Could blackouts prevent wildfires?
Scientist says switching off the power grid in extreme winds could prevent blazes
LOS ANGELES — After last month’s deadly Northern California wildfires, atmospheric scientist Cliff Mass scanned old weather forecasts, searching for clues.
In two high-resolution weather models for Oct. 8, he found ample warning of the crucial ingredient for the firestorm that swept across parts of eight counties, claiming 43 lives and incinerating more than 8,000 buildings.
“I said, ‘Oh my God, look at the winds,’” recalled Mass, a University of Washington atmospheric sciences professor who writes a popular weather blog. “What if people were paying attention to this? What could they have done?”
The causes of the October conflagrations are under investigation. But for a number of the fires, the prime suspects are sparking power lines and electrical equipment downed by winds that gusted to more than 70 mph.
“It was a wind event, a sudden onset and pretty sudden die-down,” Mass said. “So if you shut the power down for nine hours ... it could have been a whole different world.”
For years the state’s primary way of dealing with its endemic wildfire threat has been to mandate vegetation clearance around homes in high fire-hazard zones and require the use of fire-resistant building materials in new construction.
But as California puts more people and houses on one of the planet’s most flammable landscapes and the grim list of deadly wildfires grows longer, some experts say it’s time to take stronger steps.
Among them: Ban development in wind corridors where wildlands repeatedly burn; bury utility lines in the backcountry; preemptively shut down power lines and close public lands during extreme wind events to prevent ignitions — the vast majority of which are caused by people or equipment.
“In Southern California, every single year the conditions are there for a severe wildfire,” said Alexandra Syphard, senior research scientist with the nonprofit Conservation Biology Institute. “You have Santa Ana wind conditions every year. You have summer drought every year, high temperatures.
“What it takes is an ignition to happen at the same time,” she added. “And since ignitions are caused by humans, that is something under our control.”

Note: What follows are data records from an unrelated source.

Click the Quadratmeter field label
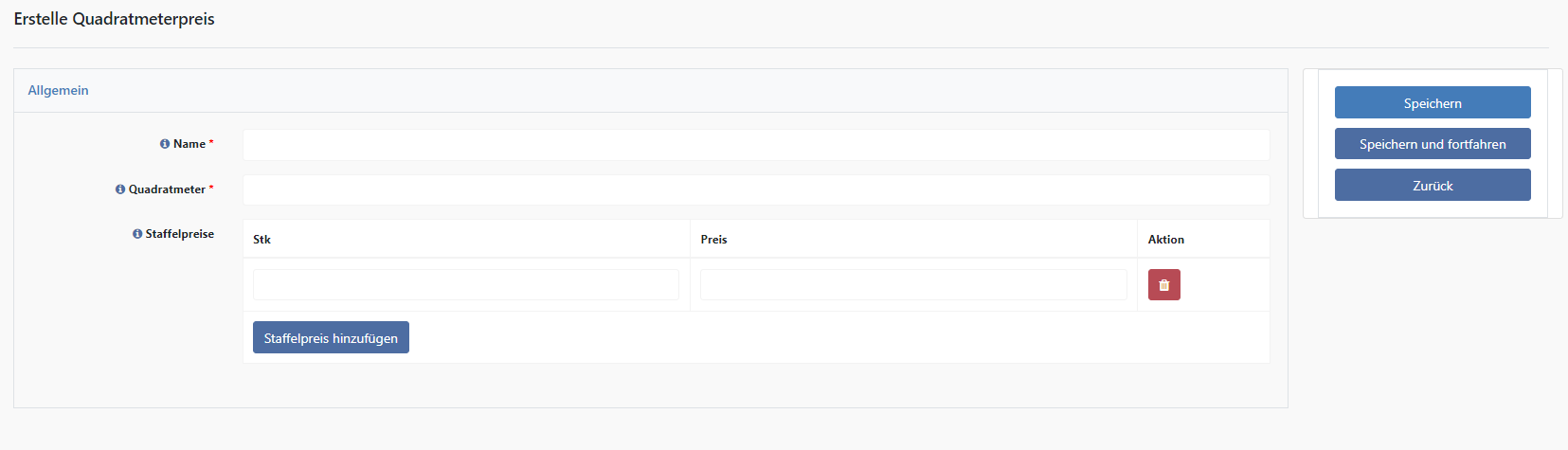Image resolution: width=1568 pixels, height=450 pixels. click(x=167, y=189)
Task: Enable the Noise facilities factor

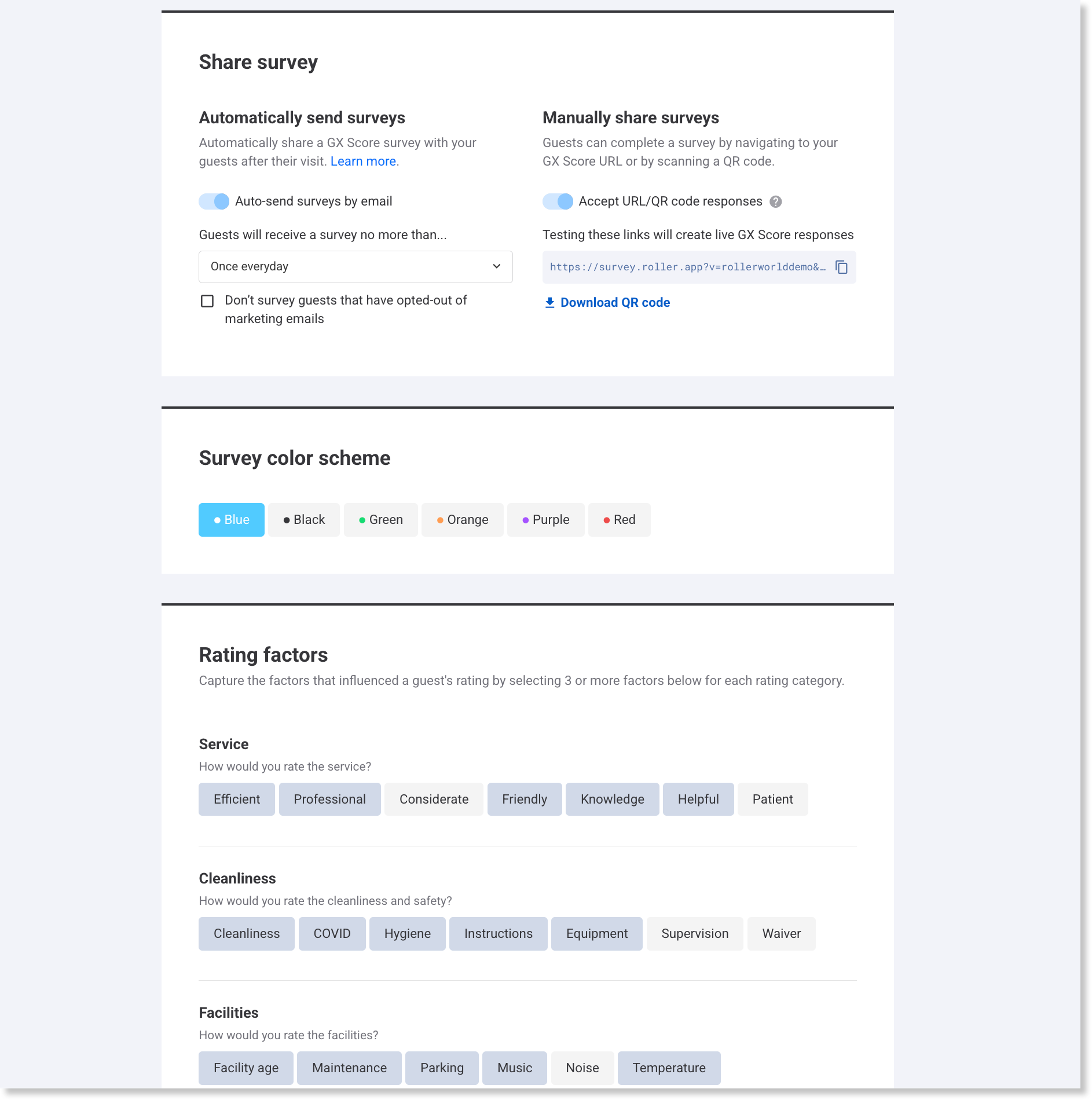Action: pyautogui.click(x=582, y=1068)
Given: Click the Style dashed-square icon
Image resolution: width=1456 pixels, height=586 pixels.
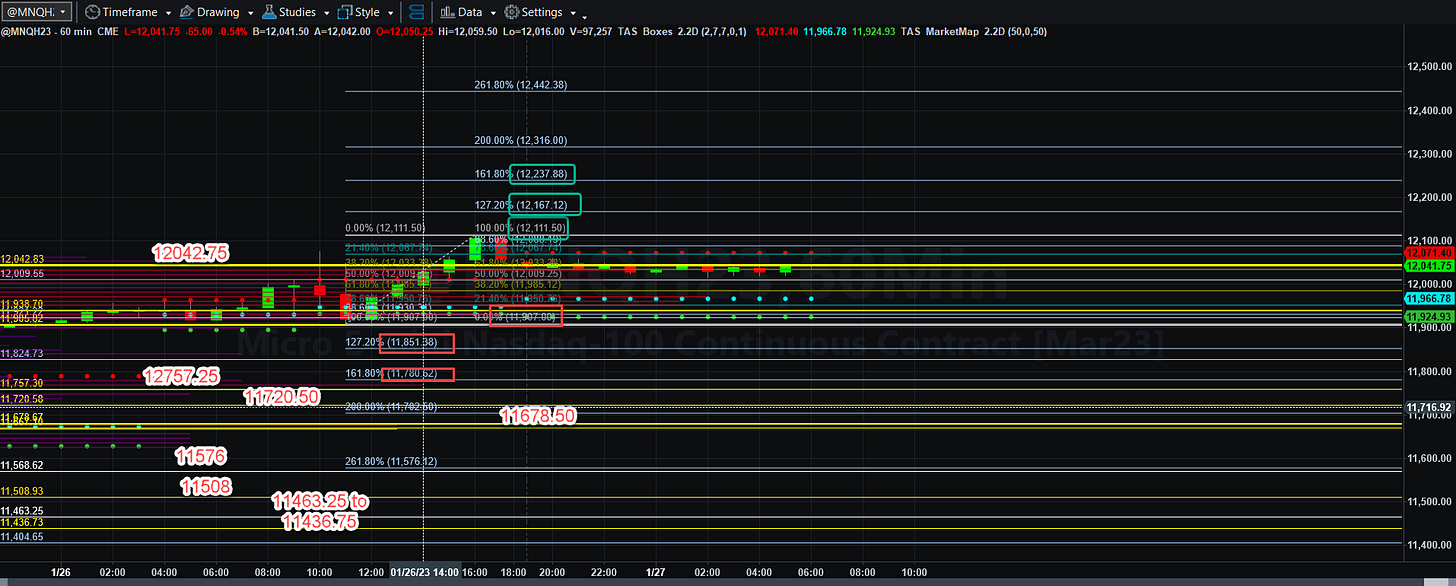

Whether they’re called the Santa Anas, diablos or sundowners, withering winds from the east invariably drive California’s most horrific wildfires. They blast down mountainsides and fan sparks into unstoppable infernos.
Thanks to advances in weather modeling, these hot breaths of nature are more predictable than ever.
“There are certain corridors where the winds tend to travel,” said Alex Hall, a UCLA professor of atmospheric sciences who has helped map Santa Ana wind corridors in Southern California. “We also have the ability to predict event by event where the winds are going to be the strongest.”
But the growing sophistication of wind mapping and forecasting isn’t reflected in the state’s wildfire policies.
“I often hear people say that if we construct our buildings correctly and put enough defensible space around it, then we don’t need to worry about where you put the houses,” Syphard said.
“But they don’t necessarily fireproof your house. You can see that by some of the houses that burned in recent years,” added Syphard, whose research has linked wildfire losses to the location and spatial arrangement of houses.
In recent years, the state has made some moves to factor wildfire into land-use planning. Under a 2012 law, cities and counties are supposed to consider wildfire risk and consult with the California Department of Forestry and Fire Protection when they update their general plans and approve subdivisions.
Yet there appears little inclination to place especially fire-prone areas off limits to development.
“We have to consider property rights,” said Mitch Glaser, an assistant administrator in the L.A. County Department of Regional Planning.
The county has required fire-related changes in the layout and size of subdivisions and zoned the backcountry to avoid isolated, large-scale housing projects, Glaser said. But he didn’t know of any development application that was denied because of wildfire risk.
The building continues even in areas where it is virtually guaranteed that a wind-whipped fire will roar through sooner or later.
Take the five-mansion compound that U2 guitarist the Edge plans to erect on a rugged coastal hillside in Malibu, an oftscorched corridor for Santa Ana winds.
“The placement of homes on a ridgeline documented to have burned at least six times between 1942 and 2010 makes it almost certain the ridgeline will burn again in the near future,” the National Park Service warned in comments to the California Coastal Commission, which approved the project in 2015 after years of controversy over its impact on coastal views and environmentally sensitive habitat.
A few highly flammable parts of the world are taking tougher stands. National planning regulations in France now require communities in the country’s fireprone south to bar development in certain high fire-hazard zones.